**Data to examine**

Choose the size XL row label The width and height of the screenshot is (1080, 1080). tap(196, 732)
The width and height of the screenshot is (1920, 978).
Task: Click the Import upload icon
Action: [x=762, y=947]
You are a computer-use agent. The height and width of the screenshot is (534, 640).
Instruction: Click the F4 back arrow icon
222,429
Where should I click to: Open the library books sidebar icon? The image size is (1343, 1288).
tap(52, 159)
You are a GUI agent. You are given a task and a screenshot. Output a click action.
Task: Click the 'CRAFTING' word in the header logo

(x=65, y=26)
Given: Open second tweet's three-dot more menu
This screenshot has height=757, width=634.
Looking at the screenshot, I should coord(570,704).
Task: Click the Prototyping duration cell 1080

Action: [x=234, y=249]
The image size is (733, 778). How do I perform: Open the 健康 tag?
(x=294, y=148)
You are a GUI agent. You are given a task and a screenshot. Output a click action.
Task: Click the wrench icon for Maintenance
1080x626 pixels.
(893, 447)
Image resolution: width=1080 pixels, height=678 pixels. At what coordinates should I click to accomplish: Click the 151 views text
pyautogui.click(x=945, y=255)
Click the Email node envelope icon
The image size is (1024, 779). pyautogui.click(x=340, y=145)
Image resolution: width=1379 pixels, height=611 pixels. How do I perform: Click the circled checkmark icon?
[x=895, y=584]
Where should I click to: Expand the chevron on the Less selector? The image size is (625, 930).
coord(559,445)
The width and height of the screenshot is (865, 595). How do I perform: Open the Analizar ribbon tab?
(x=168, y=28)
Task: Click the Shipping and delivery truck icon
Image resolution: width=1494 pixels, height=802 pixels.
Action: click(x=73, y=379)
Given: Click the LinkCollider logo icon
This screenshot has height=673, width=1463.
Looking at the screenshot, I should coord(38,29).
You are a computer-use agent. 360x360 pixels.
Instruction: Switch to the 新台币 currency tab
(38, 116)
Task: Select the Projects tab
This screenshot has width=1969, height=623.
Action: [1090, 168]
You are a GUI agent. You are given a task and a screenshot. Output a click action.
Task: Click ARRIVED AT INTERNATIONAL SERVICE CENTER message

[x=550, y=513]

**How to complete this task**
All the data above should be set down a second time, exactly.

**Exercise solution**
Choose the size XL row label The width and height of the screenshot is (1080, 1080). tap(196, 732)
The width and height of the screenshot is (1920, 978).
Task: Click the Import upload icon
Action: [x=762, y=947]
You are a computer-use agent. The height and width of the screenshot is (534, 640).
Instruction: Click the F4 back arrow icon
222,429
Where should I click to: Open the library books sidebar icon? The image size is (1343, 1288).
tap(52, 159)
You are a GUI agent. You are given a task and a screenshot. Output a click action.
Task: Click the 'CRAFTING' word in the header logo

(x=65, y=26)
Given: Open second tweet's three-dot more menu
This screenshot has height=757, width=634.
Looking at the screenshot, I should coord(570,704).
Task: Click the Prototyping duration cell 1080

Action: [x=234, y=249]
The image size is (733, 778). How do I perform: Open the 健康 tag?
(x=294, y=148)
You are a GUI agent. You are given a task and a screenshot. Output a click action.
Task: Click the wrench icon for Maintenance
1080x626 pixels.
(893, 447)
Image resolution: width=1080 pixels, height=678 pixels. At what coordinates should I click to accomplish: Click the 151 views text
pyautogui.click(x=945, y=255)
Click the Email node envelope icon
The image size is (1024, 779). pyautogui.click(x=340, y=145)
Image resolution: width=1379 pixels, height=611 pixels. How do I perform: Click the circled checkmark icon?
[x=895, y=584]
Where should I click to: Expand the chevron on the Less selector? The image size is (625, 930).
coord(559,445)
The width and height of the screenshot is (865, 595). How do I perform: Open the Analizar ribbon tab?
(x=168, y=28)
Task: Click the Shipping and delivery truck icon
Image resolution: width=1494 pixels, height=802 pixels.
Action: click(x=73, y=379)
Given: Click the LinkCollider logo icon
This screenshot has height=673, width=1463.
Looking at the screenshot, I should coord(38,29).
You are a computer-use agent. 360x360 pixels.
Instruction: Switch to the 新台币 currency tab
(38, 116)
Task: Select the Projects tab
This screenshot has width=1969, height=623.
Action: [1090, 168]
You are a GUI agent. You are given a task and a screenshot. Output a click action.
Task: Click ARRIVED AT INTERNATIONAL SERVICE CENTER message

[x=550, y=513]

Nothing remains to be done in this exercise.